Aku merogoh kantong celanaku dan mengambil handphone kesayanganku. Ah, sial ... lowbat! Tidak bisa buat melakukan panggilan suara. Aduh ... bagaimana ini. Terpaksa deh, aku panggil tukang becak. Karena barang bawaanku lumayan banyak.
''Pak!'' seruku pada tukang becak.
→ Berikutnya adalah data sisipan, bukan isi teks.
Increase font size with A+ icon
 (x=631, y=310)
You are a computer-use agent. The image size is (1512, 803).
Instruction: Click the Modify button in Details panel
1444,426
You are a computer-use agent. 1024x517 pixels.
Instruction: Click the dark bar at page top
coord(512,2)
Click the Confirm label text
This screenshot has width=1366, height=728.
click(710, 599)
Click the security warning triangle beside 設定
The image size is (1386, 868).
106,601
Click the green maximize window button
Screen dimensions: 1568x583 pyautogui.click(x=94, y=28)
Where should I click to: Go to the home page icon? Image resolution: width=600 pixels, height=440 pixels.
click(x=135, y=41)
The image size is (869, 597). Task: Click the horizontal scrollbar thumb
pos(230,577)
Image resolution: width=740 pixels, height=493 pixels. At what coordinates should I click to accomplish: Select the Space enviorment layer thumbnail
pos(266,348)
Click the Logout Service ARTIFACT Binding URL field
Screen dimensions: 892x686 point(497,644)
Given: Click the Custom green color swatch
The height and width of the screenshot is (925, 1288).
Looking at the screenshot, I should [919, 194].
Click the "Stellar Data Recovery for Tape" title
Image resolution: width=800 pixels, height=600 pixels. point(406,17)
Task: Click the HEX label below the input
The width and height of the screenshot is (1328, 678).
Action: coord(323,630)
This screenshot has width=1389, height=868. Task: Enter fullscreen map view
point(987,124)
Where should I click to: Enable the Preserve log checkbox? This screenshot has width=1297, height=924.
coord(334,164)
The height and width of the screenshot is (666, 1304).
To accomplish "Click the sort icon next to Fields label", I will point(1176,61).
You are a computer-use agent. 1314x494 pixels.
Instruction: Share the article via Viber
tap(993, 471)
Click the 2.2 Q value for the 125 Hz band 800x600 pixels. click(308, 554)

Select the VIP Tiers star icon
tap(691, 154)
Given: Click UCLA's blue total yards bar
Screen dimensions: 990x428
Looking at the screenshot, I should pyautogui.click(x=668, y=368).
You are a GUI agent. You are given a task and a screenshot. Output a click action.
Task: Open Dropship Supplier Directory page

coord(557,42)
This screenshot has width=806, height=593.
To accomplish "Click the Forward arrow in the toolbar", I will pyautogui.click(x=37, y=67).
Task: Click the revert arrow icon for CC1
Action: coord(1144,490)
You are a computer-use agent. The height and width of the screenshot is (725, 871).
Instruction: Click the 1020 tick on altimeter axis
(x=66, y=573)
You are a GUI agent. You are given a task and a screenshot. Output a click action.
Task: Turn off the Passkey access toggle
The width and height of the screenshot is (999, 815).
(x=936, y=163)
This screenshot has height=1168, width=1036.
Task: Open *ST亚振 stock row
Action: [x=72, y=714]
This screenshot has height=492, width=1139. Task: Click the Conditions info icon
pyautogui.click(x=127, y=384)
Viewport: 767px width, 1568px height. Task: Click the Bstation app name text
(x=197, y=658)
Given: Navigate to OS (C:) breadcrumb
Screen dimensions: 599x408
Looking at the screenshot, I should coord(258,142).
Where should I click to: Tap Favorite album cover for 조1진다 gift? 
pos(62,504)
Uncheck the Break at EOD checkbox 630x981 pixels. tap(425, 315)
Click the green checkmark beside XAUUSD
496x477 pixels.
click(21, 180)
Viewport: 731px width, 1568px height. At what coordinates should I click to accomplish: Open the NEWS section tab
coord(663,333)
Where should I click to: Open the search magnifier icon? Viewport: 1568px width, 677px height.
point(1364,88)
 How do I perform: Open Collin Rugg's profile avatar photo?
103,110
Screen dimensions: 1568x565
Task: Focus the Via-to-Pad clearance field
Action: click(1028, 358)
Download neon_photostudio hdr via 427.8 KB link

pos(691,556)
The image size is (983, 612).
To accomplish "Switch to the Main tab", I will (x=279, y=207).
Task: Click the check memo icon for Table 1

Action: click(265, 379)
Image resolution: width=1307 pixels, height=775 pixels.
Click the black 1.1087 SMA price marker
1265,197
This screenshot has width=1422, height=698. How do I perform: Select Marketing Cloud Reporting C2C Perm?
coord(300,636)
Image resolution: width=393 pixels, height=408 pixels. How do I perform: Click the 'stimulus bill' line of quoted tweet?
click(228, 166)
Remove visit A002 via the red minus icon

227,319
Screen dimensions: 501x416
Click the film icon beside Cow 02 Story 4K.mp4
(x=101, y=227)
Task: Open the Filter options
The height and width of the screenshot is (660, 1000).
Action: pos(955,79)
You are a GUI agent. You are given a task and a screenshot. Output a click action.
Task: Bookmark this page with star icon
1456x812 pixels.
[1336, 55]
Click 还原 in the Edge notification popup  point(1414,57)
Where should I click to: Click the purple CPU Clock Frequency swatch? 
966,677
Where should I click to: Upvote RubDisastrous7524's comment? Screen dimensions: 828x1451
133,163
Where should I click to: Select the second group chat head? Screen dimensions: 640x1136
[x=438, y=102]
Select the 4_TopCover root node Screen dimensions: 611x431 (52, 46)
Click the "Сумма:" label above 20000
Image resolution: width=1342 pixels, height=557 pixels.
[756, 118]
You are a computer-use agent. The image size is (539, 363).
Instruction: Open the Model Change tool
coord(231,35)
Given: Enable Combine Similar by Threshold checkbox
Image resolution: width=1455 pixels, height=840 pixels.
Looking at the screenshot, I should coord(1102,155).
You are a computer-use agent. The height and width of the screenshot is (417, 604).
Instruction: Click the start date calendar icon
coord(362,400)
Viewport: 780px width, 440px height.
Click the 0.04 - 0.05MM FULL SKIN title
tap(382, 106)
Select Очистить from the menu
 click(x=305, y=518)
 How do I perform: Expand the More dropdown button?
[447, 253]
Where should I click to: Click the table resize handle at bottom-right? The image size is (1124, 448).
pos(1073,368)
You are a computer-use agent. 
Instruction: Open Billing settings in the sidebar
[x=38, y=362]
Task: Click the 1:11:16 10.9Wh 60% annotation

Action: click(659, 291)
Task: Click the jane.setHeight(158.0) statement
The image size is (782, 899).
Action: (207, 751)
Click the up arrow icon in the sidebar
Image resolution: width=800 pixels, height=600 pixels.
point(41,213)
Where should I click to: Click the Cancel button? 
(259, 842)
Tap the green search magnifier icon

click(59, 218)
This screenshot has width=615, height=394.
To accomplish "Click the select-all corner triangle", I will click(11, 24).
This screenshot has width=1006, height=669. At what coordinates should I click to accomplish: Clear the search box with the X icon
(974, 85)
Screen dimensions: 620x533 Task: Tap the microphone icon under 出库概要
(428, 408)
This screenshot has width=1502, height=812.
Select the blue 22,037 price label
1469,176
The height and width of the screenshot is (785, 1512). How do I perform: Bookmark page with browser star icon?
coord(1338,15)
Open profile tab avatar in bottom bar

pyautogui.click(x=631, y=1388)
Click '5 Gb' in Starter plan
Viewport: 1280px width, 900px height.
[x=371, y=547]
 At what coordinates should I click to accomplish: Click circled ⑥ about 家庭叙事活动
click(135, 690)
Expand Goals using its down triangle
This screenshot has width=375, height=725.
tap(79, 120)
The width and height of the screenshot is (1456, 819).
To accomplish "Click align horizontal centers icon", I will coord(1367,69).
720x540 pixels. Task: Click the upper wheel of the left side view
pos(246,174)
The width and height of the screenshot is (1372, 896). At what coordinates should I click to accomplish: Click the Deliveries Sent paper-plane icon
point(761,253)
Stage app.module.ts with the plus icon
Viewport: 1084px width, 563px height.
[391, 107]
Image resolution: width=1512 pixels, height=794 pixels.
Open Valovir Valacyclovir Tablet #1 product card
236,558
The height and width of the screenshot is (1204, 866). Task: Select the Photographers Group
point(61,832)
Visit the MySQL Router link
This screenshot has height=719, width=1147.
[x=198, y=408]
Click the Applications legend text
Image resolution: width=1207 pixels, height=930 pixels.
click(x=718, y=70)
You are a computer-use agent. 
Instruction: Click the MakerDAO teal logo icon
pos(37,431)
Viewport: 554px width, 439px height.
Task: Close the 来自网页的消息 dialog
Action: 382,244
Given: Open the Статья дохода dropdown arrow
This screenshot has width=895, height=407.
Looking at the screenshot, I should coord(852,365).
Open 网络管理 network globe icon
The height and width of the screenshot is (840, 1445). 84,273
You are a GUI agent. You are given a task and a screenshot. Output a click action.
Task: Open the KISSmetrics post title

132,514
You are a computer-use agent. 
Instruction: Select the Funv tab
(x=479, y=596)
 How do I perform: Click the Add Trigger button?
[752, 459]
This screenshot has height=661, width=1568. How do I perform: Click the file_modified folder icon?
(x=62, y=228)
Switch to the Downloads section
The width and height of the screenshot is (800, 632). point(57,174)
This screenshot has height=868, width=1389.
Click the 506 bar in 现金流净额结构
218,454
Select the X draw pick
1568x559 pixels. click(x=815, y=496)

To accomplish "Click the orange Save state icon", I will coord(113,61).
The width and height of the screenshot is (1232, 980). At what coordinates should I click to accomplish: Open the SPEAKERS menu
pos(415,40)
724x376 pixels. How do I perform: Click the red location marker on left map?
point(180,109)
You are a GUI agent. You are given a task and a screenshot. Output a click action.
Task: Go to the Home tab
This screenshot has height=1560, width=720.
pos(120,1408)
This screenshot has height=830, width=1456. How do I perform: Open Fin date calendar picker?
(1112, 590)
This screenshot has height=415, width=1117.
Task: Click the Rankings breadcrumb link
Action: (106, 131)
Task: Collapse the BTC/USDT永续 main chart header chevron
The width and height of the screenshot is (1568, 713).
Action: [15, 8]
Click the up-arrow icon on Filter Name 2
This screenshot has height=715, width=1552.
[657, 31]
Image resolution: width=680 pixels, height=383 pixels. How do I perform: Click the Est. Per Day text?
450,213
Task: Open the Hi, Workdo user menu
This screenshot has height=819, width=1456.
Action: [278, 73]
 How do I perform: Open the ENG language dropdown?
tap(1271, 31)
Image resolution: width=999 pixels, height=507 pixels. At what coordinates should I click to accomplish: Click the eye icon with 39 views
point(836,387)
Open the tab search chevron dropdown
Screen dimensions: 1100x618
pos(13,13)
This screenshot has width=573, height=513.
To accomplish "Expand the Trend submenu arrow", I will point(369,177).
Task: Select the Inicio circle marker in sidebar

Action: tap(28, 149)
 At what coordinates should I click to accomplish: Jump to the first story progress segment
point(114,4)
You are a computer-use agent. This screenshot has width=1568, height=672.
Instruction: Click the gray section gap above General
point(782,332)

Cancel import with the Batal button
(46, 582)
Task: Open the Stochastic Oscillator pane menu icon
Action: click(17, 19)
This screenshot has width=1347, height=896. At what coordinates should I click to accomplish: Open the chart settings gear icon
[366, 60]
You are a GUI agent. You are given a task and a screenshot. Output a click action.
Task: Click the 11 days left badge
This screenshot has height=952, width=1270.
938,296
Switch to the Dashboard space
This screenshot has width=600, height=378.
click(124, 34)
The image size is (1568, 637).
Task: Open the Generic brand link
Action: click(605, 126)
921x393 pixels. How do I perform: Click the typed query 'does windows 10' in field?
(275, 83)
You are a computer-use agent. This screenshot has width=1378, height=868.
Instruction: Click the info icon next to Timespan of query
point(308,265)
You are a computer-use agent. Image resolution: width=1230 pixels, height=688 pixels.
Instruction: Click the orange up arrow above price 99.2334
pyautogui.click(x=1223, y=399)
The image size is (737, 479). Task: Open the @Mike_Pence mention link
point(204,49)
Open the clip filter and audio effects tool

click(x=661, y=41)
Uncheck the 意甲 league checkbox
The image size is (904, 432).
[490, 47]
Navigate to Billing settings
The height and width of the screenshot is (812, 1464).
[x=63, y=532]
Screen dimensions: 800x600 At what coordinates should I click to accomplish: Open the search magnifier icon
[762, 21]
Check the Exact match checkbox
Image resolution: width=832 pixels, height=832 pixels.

Dan si tukang becak itu langsung ngibrit menghampiriku.
''Mau mbecak, Dek?'' ujar si Tukang becak itu tepat di depanku. Oh Tuhan ... ganteng sekali Tukang Becaknya. Masih muda pula. Badannya kekar seperti binaragawan, kulitnya eksotis mungkin karena sering terpapar sinar matahari. Dadanya bidang, punggungnya lebar dan aroma tubuhnya ... mmm ... sangat jantan. Berkeringat tapi malah terlihat menggoda. Aku jadi terpana pada pandangan pertama.
''Dek ... kok, malah bengong, sih?'' tegur si Tukang Becak ini membuyarkan lamunanaku.
''Eh ....'' Aku jadi mendadak gagap.
''Dek ... jadi ndak naik becak saya?'' ujar si Tukang Becak ganteng ini dengan logat Jawa yang kental.
''I ... I ... Iya, Pak ... eh, Bang .... jadi ... jadi ...'' Tuh 'kan, aku jadi gugup begini kalau berhadapan dengan makhluk laki-laki yang berkategori tampan!
''Baiklah ... monggo, Dek!'' Laki-laki ini dengan sumringah menyilahkan aku untuk naik ke atas jok becaknya. Terlebih dulu dia membersihkan jok becak itu dengan menggunakan handuk yang melingkar di lehernya.
''Terima kasih, Bang!'' jawabku sembari mengangkat barang-barang bawaanku ke atas Becak. Abang Tukang Becak itu juga membantuku.
''Diantar ke mana, Dek?'' tanya Tukang Becak berbadan tegap ini setelah aku duduk manis di dalam becaknya.
''Ke Desa Sidomulyo, Bang!'' jawabku.
''Oke!''
''Berapa ongkosnya, Bang?''
''Selawe (Dua Puluh lima)!''
''Gak bisa kurang Bang!?'' Limolas (Lima belas), ya!''
''Jangan, Dek!''
''Aku anak sekolahan, Bang ....''
''Yo, wis paling Rongpuluh (dua puluh), gimana?''
''Ya, udah deh! Gapapa!''
Well, setelah sepakat dengan ongkos di angka Dua Puluh Ribu Rupiah si Tukang Becak ini pun langsung mengkayuh pedal becaknya dengan semangat empat lima! Luar biasa ... aku masih tidak percaya melihat tukang becak yang masih muda itu di jaman semodern ini. Padahal dengan tampang sekeren itu, dia bisa bekerja di tempat yang jauh lebih baik. Tapi mungkin ini pilihan dia, aku juga tidak tahu latar belakang mengapa dia memilih pekerjaan ini, apakah karena terpaksa atau punya tujuan lain. Ah ... entahlah, mungkin baginya pekerjaan apa pun yang penting halal.